Indeed, one of the most shocking aspects of the collapse was that it took place in an industry widely regarded as having state-of-the-art ERM practices. “I hope that one of the things that comes out of this experience,” says StanCorp’s Chadee, “is a sober look at what the industry means by ERM.” Chadee says part of that would hinge on a move away from sales hype in favor of programs that cater to unique corporate cultures and risk appetites.
Another part of that sober look, experts say, would involve focusing more attention on truly understanding the risks that shape strategy and tactics. “Businesses have clearly managed risk for centuries,” says Beasley, “but this situation calls into question the quality of risk-management processes in relation to strategies.”

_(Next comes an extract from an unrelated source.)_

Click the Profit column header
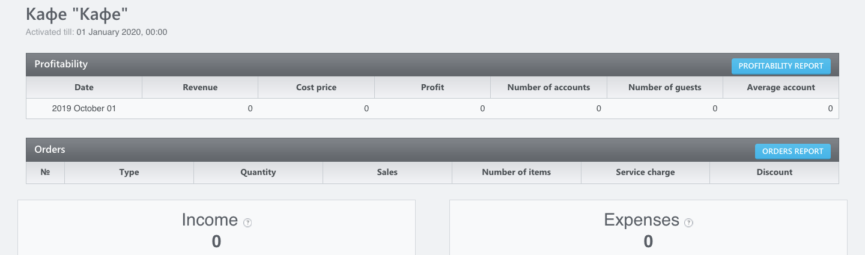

Progress may depend largely on incremental improvements rather than technological leaps or massive consulting engagements. Existing risk-reporting processes must break down silos that impede risk oversight and prevent a broader awareness of risk throughout the organization. “It’s certainly a major mind shift in corporate thinking,” says Beasley. “It has to convey top-down endorsement from the board and executive suite.” And, he says, it won’t happen overnight.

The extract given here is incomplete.